MLS also announced it investigated charges of tampering by Seattle, whose technical director, Chris Henderson, has known Schmid for more than 20 years, since he played for Schmid at UCLA. The league said it found no evidence of tampering, though whatever criteria or definition of "tampering" it uses has never been specified.
The Crew cited Schmid's contract included a non-compete clause for 2009 and claimed that certain financial details had been communicated to Seattle.
Schmid's desire to return to the West Coast - he coached the Galaxy for five seasons after leaving UCLA - and some disgruntlement regarding his relationship with Hunt Sports Group management precluded any chance he'd stay in Columbus. When they brokered a deal in late 2005, HSG refused to negotiate with representation and dealt exclusively with Schmid, which may be one way a non-compete clause slips into the contract of a successful coach.

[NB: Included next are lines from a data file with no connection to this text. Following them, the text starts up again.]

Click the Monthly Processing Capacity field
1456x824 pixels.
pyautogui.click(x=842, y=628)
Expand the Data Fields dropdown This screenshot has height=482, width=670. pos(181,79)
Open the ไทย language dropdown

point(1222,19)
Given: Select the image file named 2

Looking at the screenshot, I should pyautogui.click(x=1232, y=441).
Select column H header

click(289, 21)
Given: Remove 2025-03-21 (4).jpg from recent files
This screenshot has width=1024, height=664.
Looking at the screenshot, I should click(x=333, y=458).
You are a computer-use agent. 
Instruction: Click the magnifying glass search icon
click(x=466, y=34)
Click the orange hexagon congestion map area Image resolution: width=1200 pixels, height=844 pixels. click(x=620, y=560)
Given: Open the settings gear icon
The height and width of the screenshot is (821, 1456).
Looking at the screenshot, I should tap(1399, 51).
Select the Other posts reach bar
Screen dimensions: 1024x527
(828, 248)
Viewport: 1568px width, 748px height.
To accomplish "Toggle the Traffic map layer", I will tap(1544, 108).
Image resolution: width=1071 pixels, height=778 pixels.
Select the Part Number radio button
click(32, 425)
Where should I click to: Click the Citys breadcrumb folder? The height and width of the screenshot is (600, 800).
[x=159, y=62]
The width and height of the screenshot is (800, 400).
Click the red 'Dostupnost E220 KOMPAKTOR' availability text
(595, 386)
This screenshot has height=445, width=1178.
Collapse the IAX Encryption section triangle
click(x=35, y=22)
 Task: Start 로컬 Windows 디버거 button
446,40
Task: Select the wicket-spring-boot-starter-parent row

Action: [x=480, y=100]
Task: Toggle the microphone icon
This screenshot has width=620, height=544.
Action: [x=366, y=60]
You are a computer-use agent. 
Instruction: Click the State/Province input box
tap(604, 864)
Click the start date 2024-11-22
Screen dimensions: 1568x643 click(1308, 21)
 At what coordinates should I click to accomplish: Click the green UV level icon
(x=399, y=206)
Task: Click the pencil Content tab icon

Either through Henderson or other individuals, Seattle learned how much Schmid had been making and what the Crew had offered to keep him. A source said early in the process Schmid was earning in the neighborhood of $175,000 per year and Columbus had offered "something less" than $300,000.
Those numbers and others believed to be in the ballpark had been widely reported, so only HSG and MLS know how blame came to be placed on Schmid, Henderson and Seattle. Yet Columbus, apparently, convinced the league that by knowing how much it was willing to pay Seattle gained an unfair advantage in negotiations and violated confidentiality clauses in the contract that was in force until officially terminated Nov. 30.
HSG refused permission for Schmid and Seattle to discuss employment until the contract expired and by whatever means, if information was exchanged, MLS had no choice but to impose punishment, whether or not a non-compete clause - the existence of which has been questioned - was in place.
The league followed a similar course last year when Juan Carlos Osorio exercised a clause in his contract that empowered him to join Red Bull New York, which didn't need to approach him, since Osorio publicly stated his intention to move east, which could be construed as reverse tampering.
In any case, it cost New York some allocation money and a first-round draft pick to nab Osorio after the Red Bulls were initially denied permission to speak with him. Sound familiar?
In any case, this announcement closes months of speculation and outright inaccuracy, dating back to reports that the Seattle coaching job was offered to Kansas City technical director Peter Vermes two months ago. According to a Seattle team official, that never happened. There were also stories stating Schmid demanded to be paid the highest coaching salary in MLS, which a source labeled "utterly false."
Regardless, Seattle has its man, the only coach in league history to win championships with two different teams. Can there be a third?